Even as Turkey is escalating its aggressive acts in the Eastern Mediterranean, Cyprus’ EEZ, Libya, and the Aegean, Foreign Minister Nikos Dendias declared after a meeting today of the National Council on Foreign Policy that there is a consensus between the government and opposition parties on the management of crucial national issues and in particular Greek-Turkish tensions and the protection of Greece’s sovereignty.
Solidarity the strongest defence
“In spite of individual assessments there was consensus on the fundamental observations, as well as solidarity and responsibility among the political forces. This is the most important resource in the country’s diplomatic arsenal,” Dendias declared.
The foreign minister briefed opposition parties on “Turkey’s provocative actions and on its historically and legally groundless claims.”
“I explained that Greece remains committed to maintaining open channels of communication [with Ankara].”
Shuttle diplomacy to neutralise Turkey-Libya accord
Dendias briefed the representatives of opposition parties on Greece’s diplomatic moves to marshal an opposition front against the Ankara-Tripoli EEZ accord that expropriates and cuts through large chunks of Greece’s maritime Exclusive Economic Zone.
He has visited Rome which has a longstanding relationship and colonial history in Libya for talks with his Italian counterpart Luigi Di Maio with whom he concurred on the illegality of the Tripoli-Turkey deal.
Dendias says he expects Italy to sign on to the EastMed gas pipeline project which has brought together Greece, Cyprus, and Israel (and the US with the passing of theEastMed Act). The gas pipeline if constructed would scuttle Ankara’s expropriation of Greece’s EEZ as it would pass through the very area that Turkey and Tripoli have illegally claimed.

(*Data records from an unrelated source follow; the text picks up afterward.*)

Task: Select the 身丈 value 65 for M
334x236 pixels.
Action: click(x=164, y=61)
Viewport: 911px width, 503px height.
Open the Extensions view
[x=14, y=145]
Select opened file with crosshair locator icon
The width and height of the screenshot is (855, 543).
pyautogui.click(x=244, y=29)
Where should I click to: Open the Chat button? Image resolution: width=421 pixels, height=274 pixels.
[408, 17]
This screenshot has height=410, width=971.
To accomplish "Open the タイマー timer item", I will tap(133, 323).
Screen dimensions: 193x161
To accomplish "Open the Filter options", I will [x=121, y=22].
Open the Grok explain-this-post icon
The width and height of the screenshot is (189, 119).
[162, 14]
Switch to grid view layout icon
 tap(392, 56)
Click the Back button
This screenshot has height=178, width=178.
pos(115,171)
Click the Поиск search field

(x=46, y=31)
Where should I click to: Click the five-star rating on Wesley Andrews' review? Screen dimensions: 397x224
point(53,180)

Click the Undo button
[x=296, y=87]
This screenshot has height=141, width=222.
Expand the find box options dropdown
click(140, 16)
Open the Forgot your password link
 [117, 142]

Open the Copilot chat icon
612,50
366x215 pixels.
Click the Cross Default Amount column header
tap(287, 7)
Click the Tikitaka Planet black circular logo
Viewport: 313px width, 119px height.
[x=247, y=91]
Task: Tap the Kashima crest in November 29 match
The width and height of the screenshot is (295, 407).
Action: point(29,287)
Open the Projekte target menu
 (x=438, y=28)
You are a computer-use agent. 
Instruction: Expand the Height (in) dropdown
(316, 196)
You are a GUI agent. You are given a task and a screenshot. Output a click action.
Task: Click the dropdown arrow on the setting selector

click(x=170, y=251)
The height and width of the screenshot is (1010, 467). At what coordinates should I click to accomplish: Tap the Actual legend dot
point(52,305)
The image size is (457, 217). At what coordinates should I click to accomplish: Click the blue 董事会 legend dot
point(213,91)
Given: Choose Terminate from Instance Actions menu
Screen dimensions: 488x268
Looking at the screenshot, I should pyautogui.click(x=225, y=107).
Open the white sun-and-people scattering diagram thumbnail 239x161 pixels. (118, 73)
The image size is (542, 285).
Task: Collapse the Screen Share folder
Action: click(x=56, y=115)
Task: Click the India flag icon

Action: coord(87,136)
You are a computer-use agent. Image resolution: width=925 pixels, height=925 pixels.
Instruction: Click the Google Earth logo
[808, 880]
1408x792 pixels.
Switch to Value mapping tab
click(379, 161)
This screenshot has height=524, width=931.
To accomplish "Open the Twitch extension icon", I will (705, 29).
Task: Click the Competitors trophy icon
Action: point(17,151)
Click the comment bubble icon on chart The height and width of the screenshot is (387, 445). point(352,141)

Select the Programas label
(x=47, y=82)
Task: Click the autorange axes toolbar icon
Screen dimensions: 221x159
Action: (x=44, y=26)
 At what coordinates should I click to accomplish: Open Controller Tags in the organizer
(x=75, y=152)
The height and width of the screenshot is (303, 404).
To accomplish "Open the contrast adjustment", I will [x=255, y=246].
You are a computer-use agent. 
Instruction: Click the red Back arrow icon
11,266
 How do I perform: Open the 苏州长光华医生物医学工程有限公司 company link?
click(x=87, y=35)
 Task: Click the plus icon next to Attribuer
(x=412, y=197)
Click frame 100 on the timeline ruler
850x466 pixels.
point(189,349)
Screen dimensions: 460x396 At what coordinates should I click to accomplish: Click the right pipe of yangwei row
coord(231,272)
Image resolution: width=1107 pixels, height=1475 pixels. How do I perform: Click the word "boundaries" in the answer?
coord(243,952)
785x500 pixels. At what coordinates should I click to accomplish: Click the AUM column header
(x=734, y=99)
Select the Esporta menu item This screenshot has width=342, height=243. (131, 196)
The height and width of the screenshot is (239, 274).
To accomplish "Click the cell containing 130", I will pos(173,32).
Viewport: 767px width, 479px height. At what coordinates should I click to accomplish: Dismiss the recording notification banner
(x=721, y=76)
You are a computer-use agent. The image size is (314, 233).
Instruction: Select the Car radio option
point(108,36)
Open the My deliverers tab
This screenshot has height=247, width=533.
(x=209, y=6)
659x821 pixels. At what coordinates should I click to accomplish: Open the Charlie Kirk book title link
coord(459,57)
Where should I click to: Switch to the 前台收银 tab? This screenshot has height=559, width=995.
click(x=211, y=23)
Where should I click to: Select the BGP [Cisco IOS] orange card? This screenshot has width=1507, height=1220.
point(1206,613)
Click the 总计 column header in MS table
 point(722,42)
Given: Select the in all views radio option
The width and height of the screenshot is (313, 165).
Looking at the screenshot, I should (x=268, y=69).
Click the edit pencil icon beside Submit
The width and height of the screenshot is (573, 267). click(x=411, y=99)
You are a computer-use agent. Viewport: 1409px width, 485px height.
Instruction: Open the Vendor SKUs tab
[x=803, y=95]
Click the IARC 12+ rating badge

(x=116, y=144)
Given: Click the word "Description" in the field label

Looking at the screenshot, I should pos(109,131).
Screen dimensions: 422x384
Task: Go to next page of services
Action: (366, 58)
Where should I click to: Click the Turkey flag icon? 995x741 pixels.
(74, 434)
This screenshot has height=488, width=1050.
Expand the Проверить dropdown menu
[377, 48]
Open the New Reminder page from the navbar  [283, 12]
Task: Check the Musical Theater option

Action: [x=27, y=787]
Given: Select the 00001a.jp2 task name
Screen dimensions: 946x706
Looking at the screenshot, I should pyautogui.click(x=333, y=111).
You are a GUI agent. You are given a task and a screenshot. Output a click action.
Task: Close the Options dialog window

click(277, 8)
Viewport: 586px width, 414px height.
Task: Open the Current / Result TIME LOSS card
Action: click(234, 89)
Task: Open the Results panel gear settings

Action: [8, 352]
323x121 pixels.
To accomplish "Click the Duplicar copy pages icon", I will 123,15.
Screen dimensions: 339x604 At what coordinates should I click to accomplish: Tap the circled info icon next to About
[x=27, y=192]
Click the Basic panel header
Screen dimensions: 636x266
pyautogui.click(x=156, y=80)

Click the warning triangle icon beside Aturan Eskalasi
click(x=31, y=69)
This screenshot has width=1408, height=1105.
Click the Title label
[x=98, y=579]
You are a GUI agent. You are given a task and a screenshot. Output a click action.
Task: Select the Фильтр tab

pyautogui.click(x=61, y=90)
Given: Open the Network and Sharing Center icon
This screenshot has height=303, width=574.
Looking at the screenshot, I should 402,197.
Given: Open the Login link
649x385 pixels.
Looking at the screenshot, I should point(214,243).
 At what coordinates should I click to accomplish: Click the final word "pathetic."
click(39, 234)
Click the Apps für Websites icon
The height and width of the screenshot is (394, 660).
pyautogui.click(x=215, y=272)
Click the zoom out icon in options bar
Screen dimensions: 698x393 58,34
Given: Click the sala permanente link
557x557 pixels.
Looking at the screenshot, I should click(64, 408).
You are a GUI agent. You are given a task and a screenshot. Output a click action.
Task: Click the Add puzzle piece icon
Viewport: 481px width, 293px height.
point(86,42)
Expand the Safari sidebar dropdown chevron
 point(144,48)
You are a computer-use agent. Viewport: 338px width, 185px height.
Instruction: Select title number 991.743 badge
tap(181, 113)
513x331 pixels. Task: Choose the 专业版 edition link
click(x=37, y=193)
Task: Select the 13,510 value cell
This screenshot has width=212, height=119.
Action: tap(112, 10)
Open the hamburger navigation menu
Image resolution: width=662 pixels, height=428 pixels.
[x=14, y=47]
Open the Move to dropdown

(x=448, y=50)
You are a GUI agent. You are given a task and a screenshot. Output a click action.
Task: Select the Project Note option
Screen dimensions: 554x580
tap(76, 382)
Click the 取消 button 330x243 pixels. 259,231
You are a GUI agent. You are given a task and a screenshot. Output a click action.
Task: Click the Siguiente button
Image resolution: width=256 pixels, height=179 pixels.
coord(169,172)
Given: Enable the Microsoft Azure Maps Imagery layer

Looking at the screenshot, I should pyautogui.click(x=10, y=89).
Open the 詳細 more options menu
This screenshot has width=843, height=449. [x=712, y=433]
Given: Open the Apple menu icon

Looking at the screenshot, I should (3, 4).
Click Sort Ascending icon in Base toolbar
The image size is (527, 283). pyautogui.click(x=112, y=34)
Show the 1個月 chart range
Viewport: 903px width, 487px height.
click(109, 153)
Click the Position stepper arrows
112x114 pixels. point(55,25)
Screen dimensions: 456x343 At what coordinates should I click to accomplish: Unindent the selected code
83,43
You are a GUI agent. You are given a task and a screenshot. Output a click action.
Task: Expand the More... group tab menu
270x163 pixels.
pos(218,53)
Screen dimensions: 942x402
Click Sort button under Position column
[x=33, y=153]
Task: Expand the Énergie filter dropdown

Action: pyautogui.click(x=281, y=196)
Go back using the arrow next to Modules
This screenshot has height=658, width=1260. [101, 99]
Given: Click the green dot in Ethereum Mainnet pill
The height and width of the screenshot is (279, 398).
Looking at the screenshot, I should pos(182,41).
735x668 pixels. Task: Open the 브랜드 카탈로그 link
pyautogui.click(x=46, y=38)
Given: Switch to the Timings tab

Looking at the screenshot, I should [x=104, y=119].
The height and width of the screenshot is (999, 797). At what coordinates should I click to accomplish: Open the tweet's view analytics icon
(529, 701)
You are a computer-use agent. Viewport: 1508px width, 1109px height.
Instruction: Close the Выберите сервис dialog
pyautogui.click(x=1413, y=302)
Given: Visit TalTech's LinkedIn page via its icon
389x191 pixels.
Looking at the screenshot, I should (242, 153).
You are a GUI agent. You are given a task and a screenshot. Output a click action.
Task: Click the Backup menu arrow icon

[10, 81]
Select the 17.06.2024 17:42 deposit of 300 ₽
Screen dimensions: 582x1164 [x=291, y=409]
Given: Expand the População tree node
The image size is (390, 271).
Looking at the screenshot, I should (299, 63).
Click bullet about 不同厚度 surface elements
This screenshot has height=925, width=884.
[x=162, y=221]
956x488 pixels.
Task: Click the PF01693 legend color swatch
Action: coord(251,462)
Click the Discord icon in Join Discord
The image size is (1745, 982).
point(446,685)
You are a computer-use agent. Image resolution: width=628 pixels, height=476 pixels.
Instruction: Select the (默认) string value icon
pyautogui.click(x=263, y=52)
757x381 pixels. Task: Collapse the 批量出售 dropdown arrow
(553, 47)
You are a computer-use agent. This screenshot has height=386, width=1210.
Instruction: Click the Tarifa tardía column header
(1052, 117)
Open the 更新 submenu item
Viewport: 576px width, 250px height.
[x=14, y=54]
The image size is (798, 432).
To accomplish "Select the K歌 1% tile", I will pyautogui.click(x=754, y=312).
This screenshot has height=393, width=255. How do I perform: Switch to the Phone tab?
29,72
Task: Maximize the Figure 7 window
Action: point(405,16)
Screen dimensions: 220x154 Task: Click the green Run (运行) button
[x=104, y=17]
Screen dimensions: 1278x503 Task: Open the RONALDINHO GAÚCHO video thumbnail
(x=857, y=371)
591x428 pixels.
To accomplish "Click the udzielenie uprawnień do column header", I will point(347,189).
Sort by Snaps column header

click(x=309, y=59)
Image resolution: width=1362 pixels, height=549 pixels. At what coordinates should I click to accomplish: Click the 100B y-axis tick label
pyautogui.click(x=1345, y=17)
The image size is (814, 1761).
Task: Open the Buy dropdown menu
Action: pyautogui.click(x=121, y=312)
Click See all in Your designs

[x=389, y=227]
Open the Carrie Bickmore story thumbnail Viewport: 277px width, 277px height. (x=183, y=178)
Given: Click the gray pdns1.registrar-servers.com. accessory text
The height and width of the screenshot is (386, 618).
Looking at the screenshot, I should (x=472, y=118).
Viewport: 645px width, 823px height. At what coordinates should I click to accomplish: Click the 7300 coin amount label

The EastMed Act stresses the importance of the trilateral cooperation.
“The United States, Israel, Greece, and Cyprus oppose any action in the Eastern Mediterranean and the Aegean Sea that could challenge stability, violate international law, or undermine good neighborly relations, and in a joint declaration on March 21, 2019, agreed to ‘defend against external malign influences in the Eastern Mediterranean and the broader Middle East,” the Act states clearly alluding to Turkey.
“With regard to Libya, I briefed the Council on a number of meetings with third countries and the formation of a front of shared understanding against the blatant violation of international law that the Turkey-Tripoli agreements constitute. [Libyan Marshal Khalifa] Haftar’s visit to our country proves that Greece has a role in the developments in the region.”
Dendias on 8 January visited Cairo, which is vehemently opposed to Turkey’s military intervention in Libya and has a positive stance on the Greece-Cyprus-Israel strategic partnership.
Dendias touts diplomatic blitz
The foreign minister dismissed opposition criticism that the government has not been pro-active enough in dealing with Turkey.
SYRIZA has also claimed that the government is too pliant in its relations with Washington and said that Parliament should have postponed ratifying a major bilateral US-Greece defence accord which SYRIZA itself negotiated until the US offered assurance of aid in the event of a Greek-Turkish class – either accidental or triggered by Ankara.
The government dismissed the proposal as outlandish.
“I believe that Greek diplomacy has held more bilateral and multilateral meetings than ever before. If there is something else that the government and the Ministry have overlooked, we are prepared to accept the advice of our interlocutors [opposition parties]. There are no party lines on national issues. But I didn’t see anything like that expressed,” Dendias said.
German veers toward Ankara
Regarding Libya, the Greek government and opposition parties were all angered by Berlin’s decision to exclude from a major international meeting on Libya (held in Berlin) EU member-state Greece, the sovereign rights of which have been violated by Ankara and the Tripoli government even as Turkey, which has flagrantly violated the arms embargo on Libya, was invited.
The main opposition party charged that there was complacency on the part of the government, which in turn charged that SYRIZA ignored the so-called “Berlin Process” on Libya from the start.
“With regard to the German side, the Greek government has let the Germans know – and this will very likely be accepted – that Greece should participate in the continuation of this initiative, which I must say, however, is being passed on to the UN. So far, the Berlin process has not succeeded even on the level of a ceasefire. It is being taken over by the United Nations, under Mr. Salamé. We have always been there. We talk with the United Nations. We will see what happens,” Dendias said.